ぞろぞろと事件関係者が休憩室に集まってくる。容疑者3人や白崎さん、編集者の踏分さん、仲保警備員。それから熱田さんと鐘井さんと思われる人。あとは熱田さんの話に出てきたイベント責任者の栗村さんと思われる人。

「ほれ、全員集めてやったぞ。さっさと話さんか」

真井田警部は不機嫌そうな声で言う。ほとんどの人が理絵花のことを訝しげに見ていたが、理絵花はそんなことも気にせず話し出した。

「小説家の灰川降子、本名、新舘麗良さんがこのルミナスランドのミスコン控室で殺害されました。そして1番の問題は新舘さんの命を奪ったもの、つまり凶器が見当たらないことです。警察が必死になって探したそれは、新舘さんの部屋にありました」

江木畑刑事は例の鉢をテーブルの上に乗せる。熱田さんの顔が微妙にひきつった。

「もちろん、これを運んだ熱田さんが怪しいというわけではありません。なぜなら熱田さんが運ぶことになったのは単なる偶然、なんでしょう?」

熱田さんはひきつった顔のまま答える。

「え、ええ。それを受け取っていた栗村さんのすぐ傍にいたというだけで頼まれたので……」

「ありがとうございます、熱田さん。そう、この熱田さんが運んだ鉢植えこそ犯人が用意した新舘さんを殺すための小道具だったのです」

皆、理絵花のことをじっと見つめている。これからこの少女はどんなことを話すのだろうか、と思うように。もちろんそれは僕も例外ではない。

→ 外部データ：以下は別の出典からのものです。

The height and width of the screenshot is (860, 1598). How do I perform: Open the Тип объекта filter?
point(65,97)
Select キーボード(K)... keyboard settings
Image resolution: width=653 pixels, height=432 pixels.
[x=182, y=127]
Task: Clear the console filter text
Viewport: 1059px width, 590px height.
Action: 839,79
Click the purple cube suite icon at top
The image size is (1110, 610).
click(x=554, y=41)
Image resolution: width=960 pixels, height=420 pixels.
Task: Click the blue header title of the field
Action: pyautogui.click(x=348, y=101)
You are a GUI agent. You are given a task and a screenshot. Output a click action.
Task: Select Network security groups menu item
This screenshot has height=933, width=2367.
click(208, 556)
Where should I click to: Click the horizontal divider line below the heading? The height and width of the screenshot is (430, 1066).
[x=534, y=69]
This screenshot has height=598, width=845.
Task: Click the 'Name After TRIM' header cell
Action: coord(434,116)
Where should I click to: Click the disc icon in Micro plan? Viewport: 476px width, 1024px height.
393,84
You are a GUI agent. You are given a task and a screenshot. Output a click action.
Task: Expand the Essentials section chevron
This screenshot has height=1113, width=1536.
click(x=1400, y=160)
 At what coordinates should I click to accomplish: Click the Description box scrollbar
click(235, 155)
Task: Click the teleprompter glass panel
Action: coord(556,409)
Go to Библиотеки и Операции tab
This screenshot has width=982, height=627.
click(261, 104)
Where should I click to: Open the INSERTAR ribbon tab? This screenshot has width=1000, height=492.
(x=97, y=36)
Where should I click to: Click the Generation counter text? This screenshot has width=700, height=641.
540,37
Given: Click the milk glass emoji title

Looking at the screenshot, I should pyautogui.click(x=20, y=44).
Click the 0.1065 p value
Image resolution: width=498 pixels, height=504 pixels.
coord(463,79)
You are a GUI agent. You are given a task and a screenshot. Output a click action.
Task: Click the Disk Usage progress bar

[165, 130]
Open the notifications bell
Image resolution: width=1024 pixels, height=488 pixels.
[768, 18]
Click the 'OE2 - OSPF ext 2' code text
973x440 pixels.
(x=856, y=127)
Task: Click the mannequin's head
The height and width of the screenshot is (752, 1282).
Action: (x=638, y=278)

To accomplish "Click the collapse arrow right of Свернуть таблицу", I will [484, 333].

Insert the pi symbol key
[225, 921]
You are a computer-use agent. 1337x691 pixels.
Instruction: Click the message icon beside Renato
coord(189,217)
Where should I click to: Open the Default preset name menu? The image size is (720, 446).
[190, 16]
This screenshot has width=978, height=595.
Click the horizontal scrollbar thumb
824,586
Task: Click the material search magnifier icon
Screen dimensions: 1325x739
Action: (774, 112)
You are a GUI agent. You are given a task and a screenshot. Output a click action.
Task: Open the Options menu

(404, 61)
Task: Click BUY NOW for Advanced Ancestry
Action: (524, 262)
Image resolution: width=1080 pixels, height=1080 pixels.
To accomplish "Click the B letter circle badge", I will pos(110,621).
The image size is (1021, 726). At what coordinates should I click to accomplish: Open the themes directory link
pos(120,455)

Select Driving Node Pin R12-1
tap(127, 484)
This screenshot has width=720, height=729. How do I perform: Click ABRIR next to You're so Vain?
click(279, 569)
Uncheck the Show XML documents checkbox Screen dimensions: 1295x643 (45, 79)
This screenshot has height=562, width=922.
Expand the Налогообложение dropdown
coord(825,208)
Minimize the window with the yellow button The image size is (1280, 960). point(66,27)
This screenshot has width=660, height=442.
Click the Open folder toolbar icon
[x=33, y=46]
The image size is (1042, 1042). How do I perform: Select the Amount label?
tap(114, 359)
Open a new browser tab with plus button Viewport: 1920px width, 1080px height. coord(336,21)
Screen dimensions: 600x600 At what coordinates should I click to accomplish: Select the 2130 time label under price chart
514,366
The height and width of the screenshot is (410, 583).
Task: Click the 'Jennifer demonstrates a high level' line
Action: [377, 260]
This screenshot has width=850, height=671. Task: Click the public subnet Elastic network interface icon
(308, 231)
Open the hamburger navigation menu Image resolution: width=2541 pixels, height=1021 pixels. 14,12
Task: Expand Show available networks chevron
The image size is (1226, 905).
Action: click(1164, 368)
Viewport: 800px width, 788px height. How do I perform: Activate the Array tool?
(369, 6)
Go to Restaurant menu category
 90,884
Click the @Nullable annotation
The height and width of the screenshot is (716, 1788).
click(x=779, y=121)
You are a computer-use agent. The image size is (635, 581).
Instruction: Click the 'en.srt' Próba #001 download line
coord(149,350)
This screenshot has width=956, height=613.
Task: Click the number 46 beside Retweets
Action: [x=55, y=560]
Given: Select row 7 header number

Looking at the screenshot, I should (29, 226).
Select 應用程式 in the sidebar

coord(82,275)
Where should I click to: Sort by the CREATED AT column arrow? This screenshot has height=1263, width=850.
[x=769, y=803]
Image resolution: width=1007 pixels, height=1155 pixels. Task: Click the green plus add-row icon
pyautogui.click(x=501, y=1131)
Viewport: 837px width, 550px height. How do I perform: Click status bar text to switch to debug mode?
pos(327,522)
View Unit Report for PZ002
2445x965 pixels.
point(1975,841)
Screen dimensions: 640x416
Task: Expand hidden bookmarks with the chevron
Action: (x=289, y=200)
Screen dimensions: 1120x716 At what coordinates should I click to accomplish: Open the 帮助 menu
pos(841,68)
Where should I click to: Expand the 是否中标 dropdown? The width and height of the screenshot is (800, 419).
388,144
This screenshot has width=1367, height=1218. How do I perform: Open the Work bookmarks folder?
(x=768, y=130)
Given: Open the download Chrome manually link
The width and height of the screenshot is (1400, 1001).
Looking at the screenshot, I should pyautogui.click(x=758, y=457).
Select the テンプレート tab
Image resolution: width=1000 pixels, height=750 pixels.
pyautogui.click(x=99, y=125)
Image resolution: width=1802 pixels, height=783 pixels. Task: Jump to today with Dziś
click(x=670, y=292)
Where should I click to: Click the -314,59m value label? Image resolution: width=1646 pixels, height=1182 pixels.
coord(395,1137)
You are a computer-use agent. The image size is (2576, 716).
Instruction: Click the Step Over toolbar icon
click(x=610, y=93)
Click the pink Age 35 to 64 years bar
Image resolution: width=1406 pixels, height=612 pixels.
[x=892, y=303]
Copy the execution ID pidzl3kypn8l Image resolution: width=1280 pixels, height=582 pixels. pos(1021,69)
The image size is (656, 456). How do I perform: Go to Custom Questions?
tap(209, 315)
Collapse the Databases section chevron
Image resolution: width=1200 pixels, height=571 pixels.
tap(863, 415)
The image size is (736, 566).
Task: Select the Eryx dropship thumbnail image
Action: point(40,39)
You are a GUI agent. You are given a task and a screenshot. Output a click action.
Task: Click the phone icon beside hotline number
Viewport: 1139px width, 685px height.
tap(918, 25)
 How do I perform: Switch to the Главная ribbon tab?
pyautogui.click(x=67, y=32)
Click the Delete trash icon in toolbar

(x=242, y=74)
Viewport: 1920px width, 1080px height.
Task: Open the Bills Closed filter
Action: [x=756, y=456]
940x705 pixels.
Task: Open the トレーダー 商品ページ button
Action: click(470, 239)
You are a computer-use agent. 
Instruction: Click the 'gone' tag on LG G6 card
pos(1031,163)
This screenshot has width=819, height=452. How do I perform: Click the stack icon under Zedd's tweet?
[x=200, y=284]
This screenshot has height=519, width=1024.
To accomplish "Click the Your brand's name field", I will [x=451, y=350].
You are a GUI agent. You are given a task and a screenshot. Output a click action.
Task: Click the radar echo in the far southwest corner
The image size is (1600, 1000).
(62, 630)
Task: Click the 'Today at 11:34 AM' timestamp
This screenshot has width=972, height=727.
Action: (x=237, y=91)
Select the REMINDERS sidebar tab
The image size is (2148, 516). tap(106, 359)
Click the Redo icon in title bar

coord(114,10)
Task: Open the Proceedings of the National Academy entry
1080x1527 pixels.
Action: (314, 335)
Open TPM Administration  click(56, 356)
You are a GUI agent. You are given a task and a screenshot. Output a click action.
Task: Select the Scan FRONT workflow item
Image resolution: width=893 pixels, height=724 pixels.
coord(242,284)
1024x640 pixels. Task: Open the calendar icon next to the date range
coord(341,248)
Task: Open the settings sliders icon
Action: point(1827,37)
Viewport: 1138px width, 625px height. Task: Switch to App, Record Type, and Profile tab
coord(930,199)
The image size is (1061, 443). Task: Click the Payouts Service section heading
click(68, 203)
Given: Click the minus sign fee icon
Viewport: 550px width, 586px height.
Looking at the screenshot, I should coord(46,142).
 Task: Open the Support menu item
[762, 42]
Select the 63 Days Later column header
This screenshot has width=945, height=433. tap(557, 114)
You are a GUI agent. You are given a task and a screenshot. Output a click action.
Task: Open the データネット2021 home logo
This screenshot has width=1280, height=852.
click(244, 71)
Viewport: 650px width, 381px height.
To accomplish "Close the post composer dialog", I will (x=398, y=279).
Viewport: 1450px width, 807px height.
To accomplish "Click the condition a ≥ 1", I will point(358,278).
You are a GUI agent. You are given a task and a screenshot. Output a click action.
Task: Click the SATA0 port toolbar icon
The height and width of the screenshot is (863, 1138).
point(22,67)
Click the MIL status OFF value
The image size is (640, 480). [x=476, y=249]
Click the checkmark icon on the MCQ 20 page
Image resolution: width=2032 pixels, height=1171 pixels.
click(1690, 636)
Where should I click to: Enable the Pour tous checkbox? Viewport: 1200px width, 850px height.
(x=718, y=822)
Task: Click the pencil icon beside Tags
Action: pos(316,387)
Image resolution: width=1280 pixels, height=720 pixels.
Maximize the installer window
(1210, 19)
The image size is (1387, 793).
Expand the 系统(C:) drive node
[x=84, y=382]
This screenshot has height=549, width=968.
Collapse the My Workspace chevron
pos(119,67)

「犯人はあらかじめルミナスランドのミスコン参加者、新舘麗良宛にこれを送ったのです。なぜそんなことをしたのかというと、これを犯行後に隠すため」

理絵花は葉っぱを引っこ抜く。そしてその葉っぱを勢いよく用意してあった紙に振りかざす。


ハラッ


紙は2つに切り落された。ここにいる皆が言葉を失った。だって凶器はわかりやすく被害者の部屋にあったのだから。

「ナイフに塗料を塗って、まるでこの葉っぱのように偽装したんです。こんなものを作るには相当の労力がいるでしょうけどね」

僕は容疑者の3人の様子を窺った。誰もが動揺しているように思えるけど……犯人は誰なんだ? なんか安戸さんが1番冷や汗を掻いているようだけど……。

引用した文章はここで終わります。